# palabras compuestas



## ElDonoso

¡Hola!
 
Me fascinan las palabras compuestas en español, especialmente las que contienen un pronombre: _sabelotodo_, _nomeolvides_, _hazmerreír_. Agradezco cualquier ejemplo de otras palabras así que me podríais mostrar.
 
Mil gracias.


----------



## Bil

rompevientos 
tragasables 
trabalenguas 
sofácama (  )


----------



## ROSANGELUS

Hola ElDonoso!
algunas....
bienmesabe, paraguas, portavasos, portaviones, superdotado, puntapié, correveidile, enhorabuena.
Saludos!!


----------



## ginny_lunallena

portarretratos, cubrecama, porta-celular


----------



## CABARET

atrapanovios, matamoscas, abrefácil, cubrepolvo, lanzallamas, incluso en mérida al lapiz labial le llaman pintalabios.
Qué divertido.


----------



## Hesterbeat

Sacacuartos, cantamañanas, correveidile, limpiaparabrisas, picapedrero, metomentodo, afroamericano, bienvenido...


----------



## CABARET

limpiapipas, apagavelas, sacacorchos, sácalepunta.
Jajaja!!


----------



## claramolin

Monopatín. Bicisenda. Matafuegos.


----------



## Jellby

CABARET said:


> incluso en mérida al lapiz labial le llaman pintalabios.



Y en toda España, creo  (o debería decir "el resto de España", ya que Mérida también está en España).



CABARET said:


> sácalepunta.



¿Eso es lo mismo que "sacapuntas"? También se llama "afilalápices".

Una curiosa: "tirabuzón", no tiene nada que ver con tirar ni con buzones, sino que viene del francés "tire-bouchon" que significa "sacatapón", o sea, sacacorchos


----------



## SpiceMan

cuentagotas, espantapájaros, cortaplumas, portaligas, rompehielo, cantautor, cubrecama, pordiosero.

argentinas: rompebolas (molesto), amigovio/a (medio amigo, medio novio. Amigo con derecho ), hinchapelotas (rompebolas ), soplanuca (homosexual).


----------



## ROSANGELUS

¿Eso es lo mismo que "sacapuntas"? También se llama "afilalápices".

[/quote]

Me hice la misma pregunta, y he escuchado que en coombia le dicen, "Tajalapiz"


cuentagotas, espantapájaros, cortaplumas, portaligas, rompehielo, cantautor, cubrecama, pordiosero.

argentinas: rompebolas (molesto), amigovio/a (medio amigo, medio novio. Amigo con derecho ), hinchapelotas (rompebolas ), soplanuca (homosexual).[/quote]

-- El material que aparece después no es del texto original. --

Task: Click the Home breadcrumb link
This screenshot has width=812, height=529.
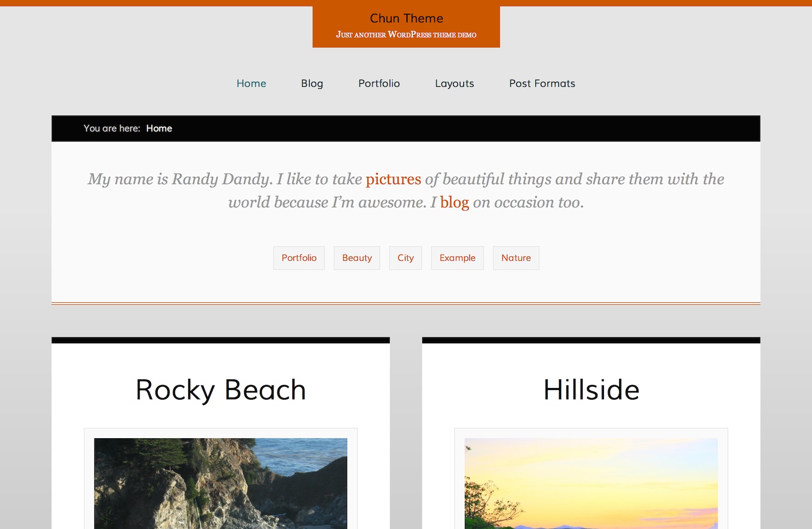Action: pos(159,128)

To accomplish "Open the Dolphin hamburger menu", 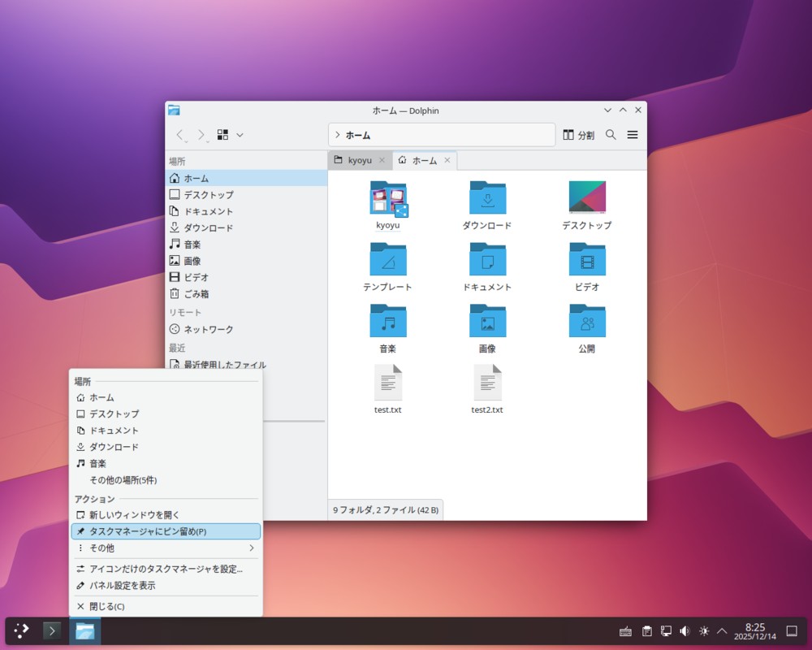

Aca tambien se usa "marinovio".
lamecazuela, hojalata, cuentafacil, bateaycorrido, pisicorre.

Saludos


----------



## sunce

Jellby said:


> Y en toda España, creo  (o debería decir "el resto de España", ya que Mérida también está en España).
> 
> Jellby, en Mexico también hay una Mérida...


----------



## WEIGAND

Metomentodo, asaltacunas (se dice del/la "madurito/a" que se dedica a ligar con adolescentes),tocahuevos, marisabidilla, sacacuartos, tonto-el-haba (la verdades que no lo he visto nunca escrito, se dice mucho y suena "tontolhaba" y quiere decir que eres tonto, tonto, tonto de verdad)


----------



## WEIGAND

tirachinas...


----------



## WEIGAND

tragaldabas (persona que come mucho)


----------



## sunce

Telaraña, cejijunto, sacacorchos, portafolios, bocacalle, barbilampiño, puntapié, hojalata, tejemaneje, duermevela, mapamundi, pelirrojo, vivalavirgen, nochebuena, quitamanchas...


----------



## ROSANGELUS

WEIGAND said:


> Metomentodo, asaltacunas (se dice del/la "madurito/a" que se dedica a ligar con adolescentes),tocahuevos, *marisabidilla*, sacacuartos, tonto-el-haba (la verdades que no lo he visto nunca escrito, se dice mucho y suena "tontolhaba" y quiere decir que eres tonto, tonto, tonto de verdad)


 
jejeje, que comico ese ultimo.pareciera mas bien, "tontoelhabla"
cuando utilizan Marisabidilla, o que significa eso.  plis...


----------



## pejeman

WEIGAND said:


> tragaldabas (persona que come mucho)


 
En México lo entendemos como alguien que come de todo.

Y en cuanto a palabras compuestas, mi padre le decía "veladuerme" al velador de su oficina.

Saludos.


----------



## BETOREYES

Pintalabios es de lo más normal. Y siguiendo con elementos de cosmética: cortaúñas y quitaesmalte...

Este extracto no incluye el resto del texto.